I did what I though was easy. A decent inspection of the wires and hoses, Clean the air filter, (needs new one) and reseated the MAF sensor connector. I discovered one bad clamp where the (plastic) intake air hose (upstream of the MAF) joined the metal manifold downstream of the throttle body. So far my experience with the LR is that the factory hose clamps are giving up and can cause some very strange symptoms. Anyway, I cobbled together the 2 smaller clamps I had to fit, stabbed myself in the finger 2ce, and go t wat I think is a good seal (German translation Gütentight) I checked all the connections on the air plenum (including the one I fixed with epoxy a while back. AND cleaned the air filter. (I think snorkels are bad for air filters)

I then pulled the suspect battery cable, (+) and checked the main (big) wire connection on the alternator IT IS IMPORTANT TO DISCONNECT THE + terminal BFORE attempting to tighten the nut on the back of the alternator! That nut seemed to be a little loose I think when I replaced the alternator last week I chickened out (while tightening) a little early) A quick wrestling match from there with an adjustable wrench (cuz NOTHING else will fit) I felt a little more confident that it was tight (as in Gütentight)

I (finally did a very thorough cleaning of the positive terminal before replacing Somebody had tried to install a copper ring terminal on the conically shaped "factory" terminal "snugging nut". That is probably what cause the excess corrosion.

Once cleaned, I reinstalled and snugged it up with an impact driver. It did not snap off or pull off so I think I got it close to specs.

I informed the wife that I would be test driving my repairs and she should stay close to her phone. I live almost a t the end of a long road in Alaska, and I believe in taking trails instead whenever possible. A half hour later, I was having so much fun, I forgot to call the wife and tell her that the problem(s) had been solved, so she called me.

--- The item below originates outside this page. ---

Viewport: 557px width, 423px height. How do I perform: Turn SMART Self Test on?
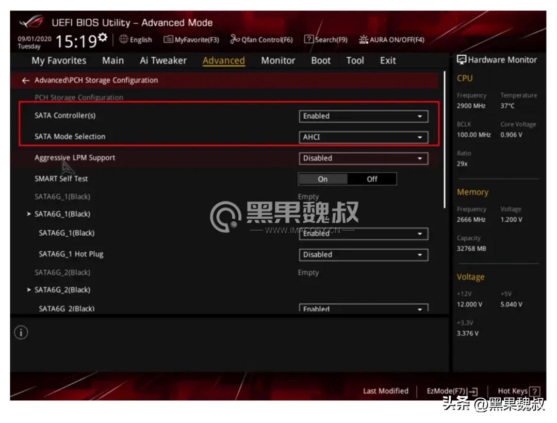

In my test drive I discovered a few things.
1. She was running better than she had in a while (so was the rover)
2. The voltage seemed more stable (at 14.20)
3. The coolant temp maxes at about 210 and goes as low as 196.
4. The check engine light was out, and didn't come back on in 3 miles of trails and 15 miles of highway)
5. I had a renewed confidence in my ultra cool 'rover" and in my abilities to figure it all out (thanks to our community!)

Conclusion
I think I am going to replace the battery anyway. A dealer friend of mine offered me a brand new yellowtop for $200 the other day and that seems like a reasonable price to eliminate any angry pixy problems. A proper winch is on the shortlist and more battery power seems like a prudent investment.
I will buy a new air filter tomorrow, and probably turn my snorkel around.
Tomorrow, I will take a much longer trip and stress the systems a little to ensure I have found and solved the problem.

​​​​​​​As slow as possible, as fast as necessary.